**Einträge zur Übung**
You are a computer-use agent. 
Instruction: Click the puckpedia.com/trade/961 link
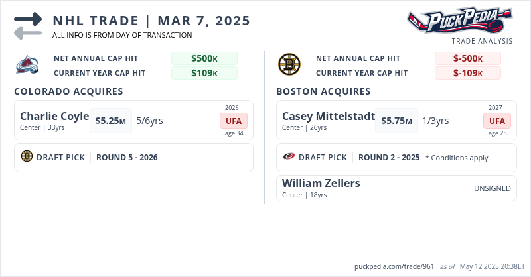click(x=394, y=266)
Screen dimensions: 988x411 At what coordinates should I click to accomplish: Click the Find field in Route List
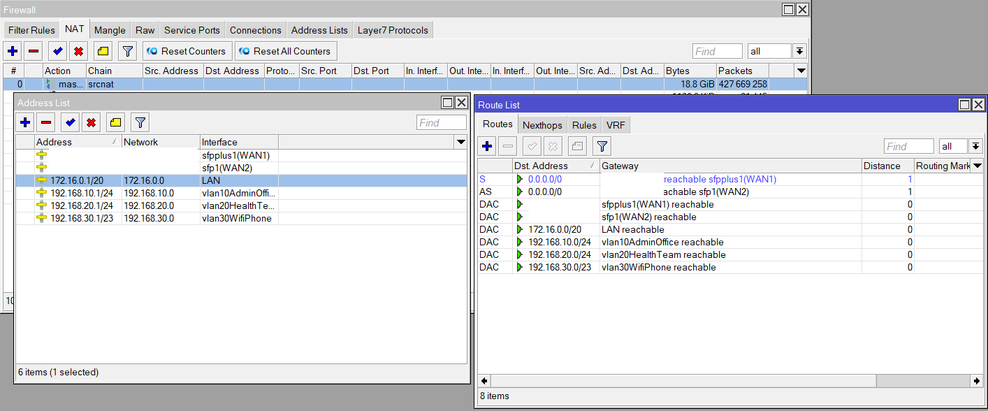click(908, 145)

**Ziel der Aufgabe**
Wiederhole die Zeilen aller Einträge oben Wort für Wort und lass die Bilder dabei weg.

**Ausgearbeitete Lösung**
You are a computer-use agent. 
Instruction: Click the puckpedia.com/trade/961 link
click(x=394, y=266)
Screen dimensions: 988x411 At what coordinates should I click to accomplish: Click the Find field in Route List
click(908, 145)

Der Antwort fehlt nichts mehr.